I’ve been researching open source .NET and noticed that SharpDevelop, the free IDE for .NET on Windows, completed version 3.0 earlier this month. Congratulations to the team. Along with Windows Forms and ASP.NET applications in C# or Visual Basic, you get extras like support for F#, Boo and Python. Another welcome feature is built-in support for Subversion version control. There’s even an ASCII table in the IDE, which brings back memories: 15 years ago every programming manual had one at the back.
SharpDevelop has two major challenges. One is keeping up with Microsoft; right now there are discussions about improving WPF support, for example.
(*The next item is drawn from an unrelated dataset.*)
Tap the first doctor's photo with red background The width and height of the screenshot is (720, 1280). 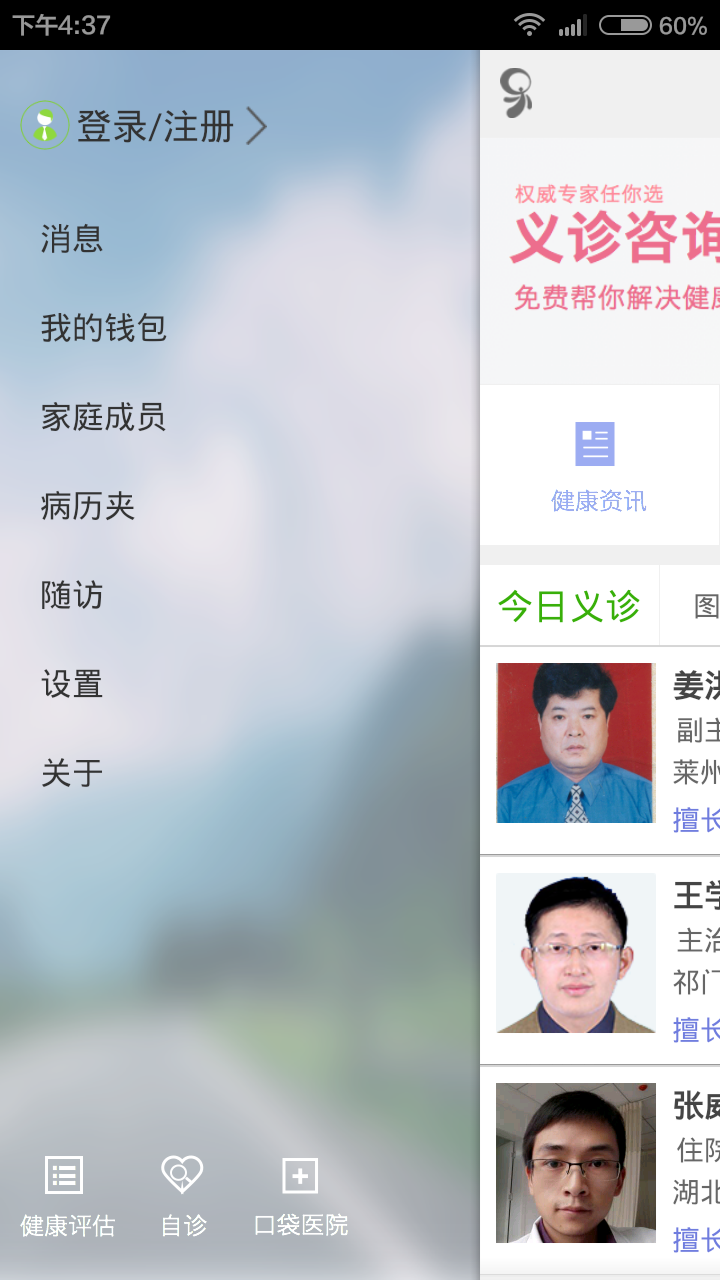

The other is that Microsoft offers free Express versions of Visual Studio, which leaves SharpDevelop with those niche users for whom the Express products are unsuitable, but who do not want to pay for a full version, or who are wedded to some exclusive SharpDevelop feature.
In favour of SharpDevelop, it installs more easily and loads more quickly than Microsoft’s effort, and certainly proves the point that native C# applications do not have to be slow.
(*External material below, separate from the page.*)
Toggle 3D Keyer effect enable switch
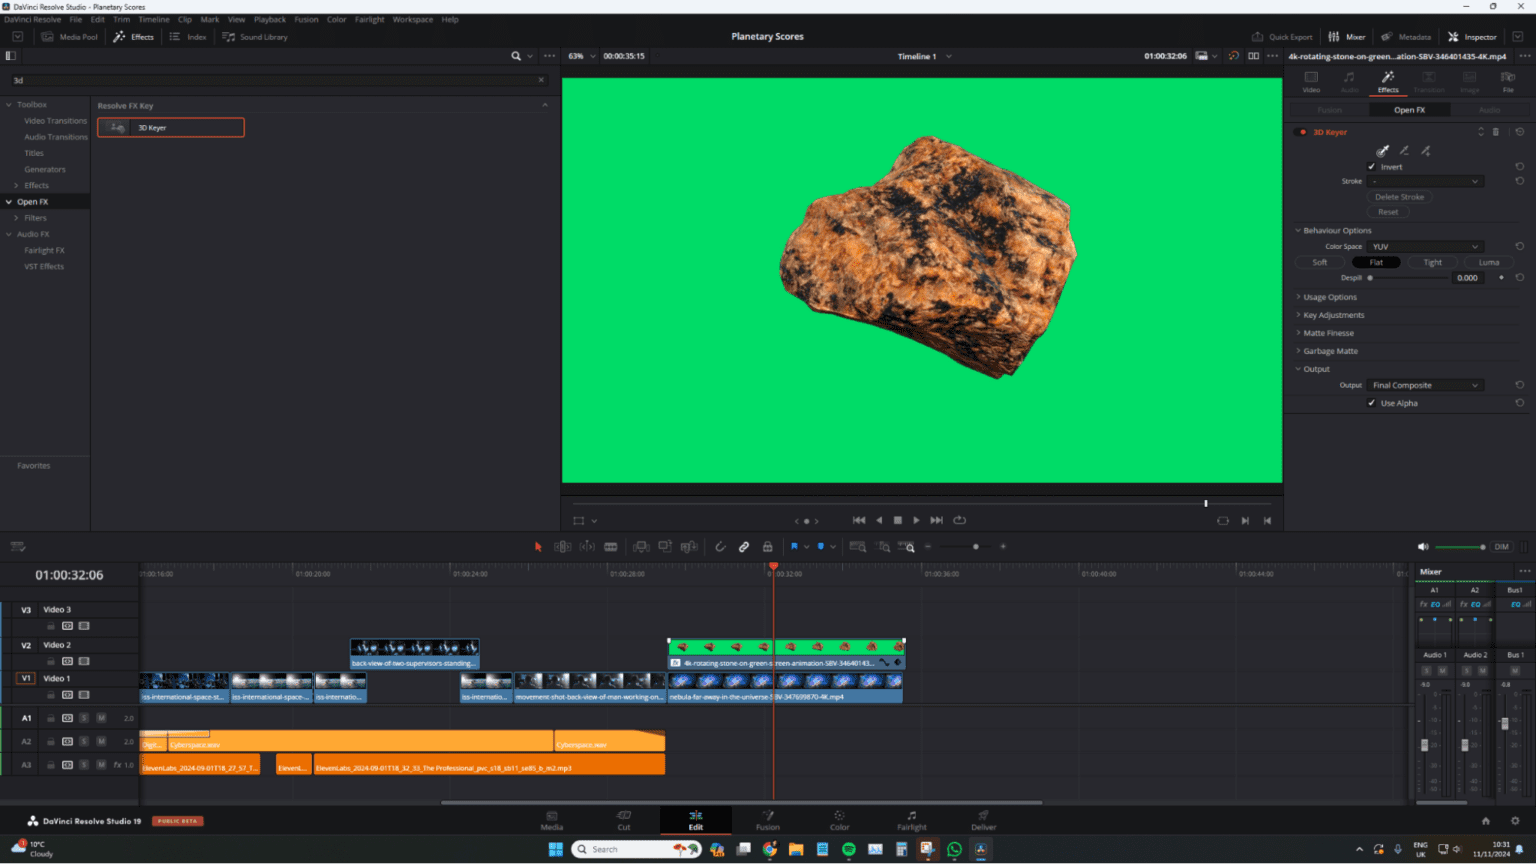1302,132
A more interesting though less complete product is the forked MonoDevelop, which is cross platform and targets Mono, the open source implementation of .NET. Mono now looks good on Linux; but the idea of WORA (Write Once Run Anywhere) has never really caught on in the .NET world. How many significant Mono applications for Windows have you seen? My guess is that if it happens at all, it will be in the form of Silverlight/Moonlight running in the browser.